[Raw records]
::::::

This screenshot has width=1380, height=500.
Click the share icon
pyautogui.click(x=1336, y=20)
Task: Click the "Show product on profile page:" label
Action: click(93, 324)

::::::

SHORT PROBLEM
Copy all of the data above line for line, changing nothing.

OUTPUT FOR THIS TASK
This screenshot has width=1380, height=500.
Click the share icon
pyautogui.click(x=1336, y=20)
Task: Click the "Show product on profile page:" label
Action: click(93, 324)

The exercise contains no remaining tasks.